Background: No trial has investigated the long-term outcome of everolimus (EVR)-incorporating immunosuppression versus tacrolimus (TAC) and mycophenolate mofetil (MMF) after liver transplantation.

Materials and methods: With a propensity score methodology, 178 recipients on TAC+MMF were compared to 178 patients on TAC+EVR.

Results: At a median (interquartile range) follow-up of 45 (46.3) months, the probability of treated biopsy-proven acute rejection, graft loss, and death was 36.6% for MMF and 28.1% for EVR (p=0.0891). Treated biopsy-proven acute rejection was numerically lower for EVR (3.3% versus 7.3%, p=0.09), while adverse events (70.2% versus 58.9%, p=0.02) and drug discontinuations (21.3% versus 11.8%, p=0.01) were significantly higher, in regard to hypercholesterolemia (p=0.001), thrombocytopenia (p=0.0062), and edema (p=0.0107).

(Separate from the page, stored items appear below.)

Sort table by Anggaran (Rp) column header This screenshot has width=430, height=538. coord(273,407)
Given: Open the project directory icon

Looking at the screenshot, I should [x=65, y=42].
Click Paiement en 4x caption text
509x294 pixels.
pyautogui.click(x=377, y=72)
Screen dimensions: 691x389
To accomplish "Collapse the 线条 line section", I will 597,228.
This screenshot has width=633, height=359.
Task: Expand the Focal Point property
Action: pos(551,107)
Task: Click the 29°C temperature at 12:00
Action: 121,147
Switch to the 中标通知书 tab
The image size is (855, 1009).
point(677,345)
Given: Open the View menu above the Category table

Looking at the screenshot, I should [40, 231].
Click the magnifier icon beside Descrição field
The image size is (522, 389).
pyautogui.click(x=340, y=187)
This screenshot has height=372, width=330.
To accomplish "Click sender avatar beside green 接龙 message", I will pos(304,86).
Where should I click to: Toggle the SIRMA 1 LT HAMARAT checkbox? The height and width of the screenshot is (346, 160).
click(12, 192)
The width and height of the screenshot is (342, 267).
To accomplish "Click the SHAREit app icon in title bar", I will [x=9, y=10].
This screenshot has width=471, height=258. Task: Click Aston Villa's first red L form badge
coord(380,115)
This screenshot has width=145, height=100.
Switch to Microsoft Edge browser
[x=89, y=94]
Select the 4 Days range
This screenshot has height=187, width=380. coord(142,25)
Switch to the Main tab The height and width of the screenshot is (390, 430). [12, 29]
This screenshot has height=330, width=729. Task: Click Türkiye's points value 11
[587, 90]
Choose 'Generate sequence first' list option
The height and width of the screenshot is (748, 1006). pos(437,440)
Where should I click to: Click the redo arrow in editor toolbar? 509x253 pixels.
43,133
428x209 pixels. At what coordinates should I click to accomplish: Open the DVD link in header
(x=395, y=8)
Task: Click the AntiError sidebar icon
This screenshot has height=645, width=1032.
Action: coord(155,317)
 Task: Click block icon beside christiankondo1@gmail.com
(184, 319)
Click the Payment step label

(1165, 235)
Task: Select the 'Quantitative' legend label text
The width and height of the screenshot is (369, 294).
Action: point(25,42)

Patients on MMF showed more hypertension (p=0.0315), tremor (p=0.0006), cytomegalovirus infection (p=0.0165), and malignancies (p=0.0175). EVR was associated with lesser deterioration in mean (SD) renal function at the latest follow-up (-2.2 (1.8) versus -5.1 (3.2) mL/min/1.73m2, t=3.6, p=0.005).

Conclusions: The combination of TAC and EVR provides comparable efficacy versus TAC and MMF. Drug discontinuations and adverse events were higher for patients on EVR, but these latter showed less hypertension, cytomegalovirus infection, and renal dysfunction. The observed reduction in posttransplant malignancies for EVR requires longer follow-up to be confirmed.